Derviş Bey de Denktaş için, Bahadır Selim Dilek’e diyor ki; “Son ziyaretimde bana ‘Çokuluslu konferanstan bahsediyorsunuz, çokuluslu konferanslardan korkarım, dikkat et’ tavsiyesinde bulundu”. (Cumhuriyet. 21 Ocak 2012)
Eroğlu şimdiye kadar hep Devlet’ten yana tavır almıştır. “KKTC’yi şaka olsun diye kurmadık” onun lâfıdır. Dilek’e son aktardıkları da bu tavrında değişiklik olmadığının göstergesidir.
Fakat heyetin, Talât’tan miras ve üstelik “fevkalade salahiyeti haiz” ve “fevkalade müsaadeye mazhar” üyesi Özersay’ın, heyetten iki gün önce “hazırlık yapmak” maksadıyla Newyork’a gitmesi soru işareti uyandırmaktadır.

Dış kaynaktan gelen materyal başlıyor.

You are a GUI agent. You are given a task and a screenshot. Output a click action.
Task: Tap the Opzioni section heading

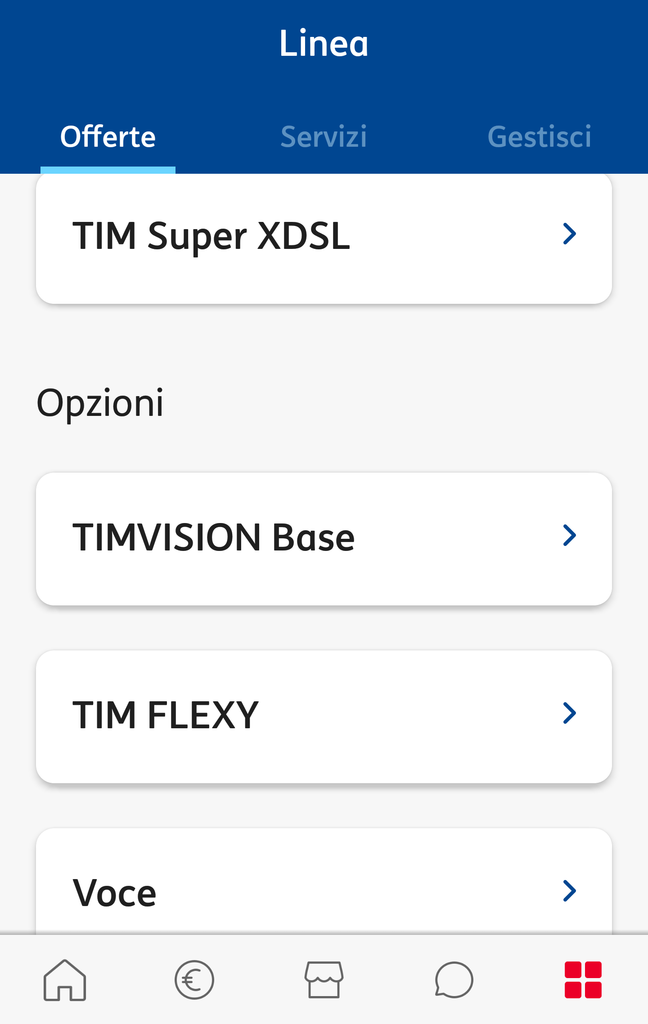(x=100, y=403)
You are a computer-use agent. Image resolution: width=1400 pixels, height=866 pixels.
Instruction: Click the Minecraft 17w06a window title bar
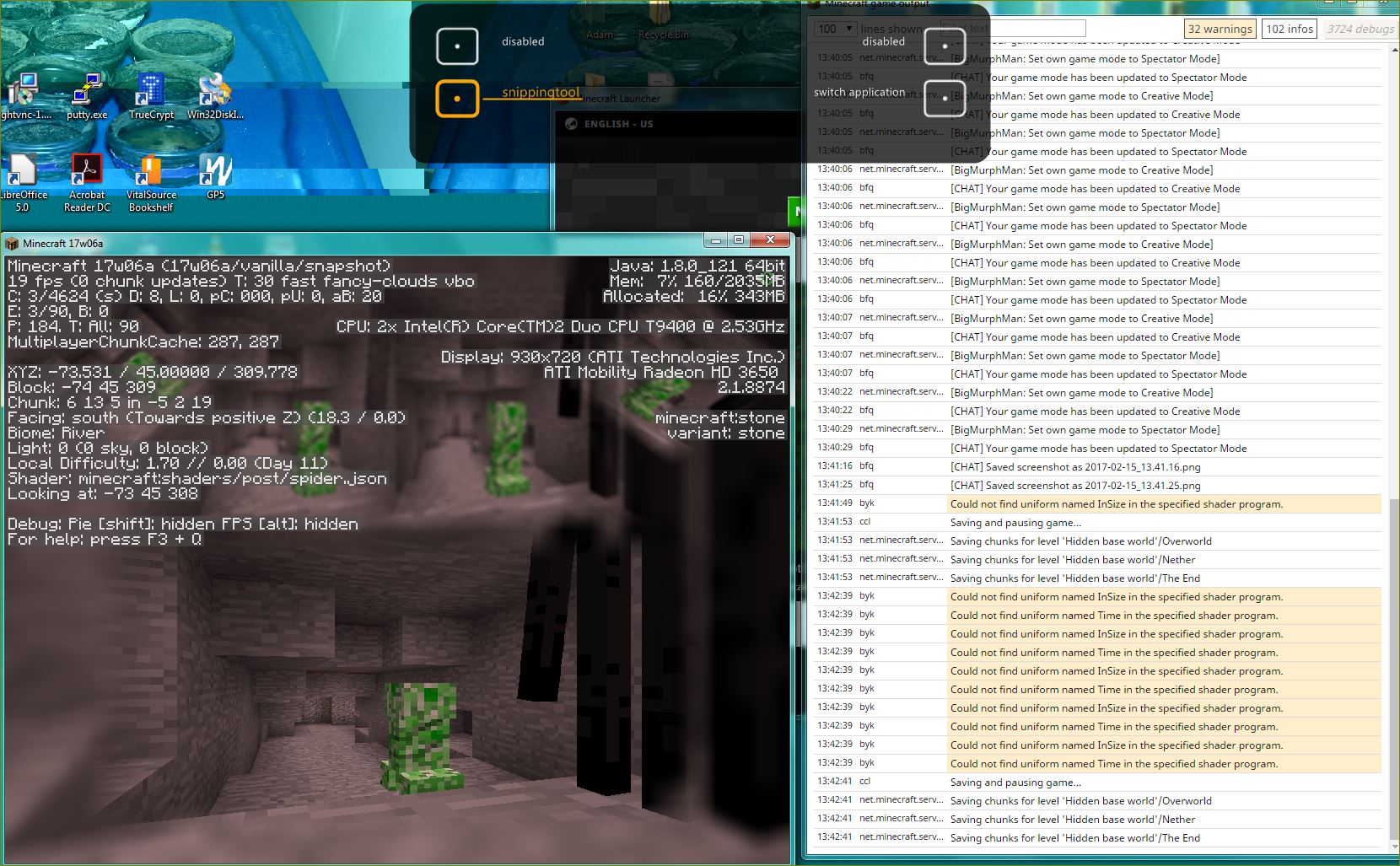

Özersay’ın, bu turdan sonra Oslo’ya “yine” gidip gitmeyeceğini yakından takip edeceğiz.
Rauf Bey’in “devlet töreni/cenaze merasimi” günü Lefkoşa’daki havayı, orada bulunup teneffüs etmiş miydi acaba?
Sonuçta ne “vaziyet nazik, vakit dar”dır ne de “düşman kavi”dir. Telaşa, iki ayağı bir pabuca sıkıştırmaya lüzum yoktur.
Dere yatağını, su yolunu bulur, iş olacağına varır.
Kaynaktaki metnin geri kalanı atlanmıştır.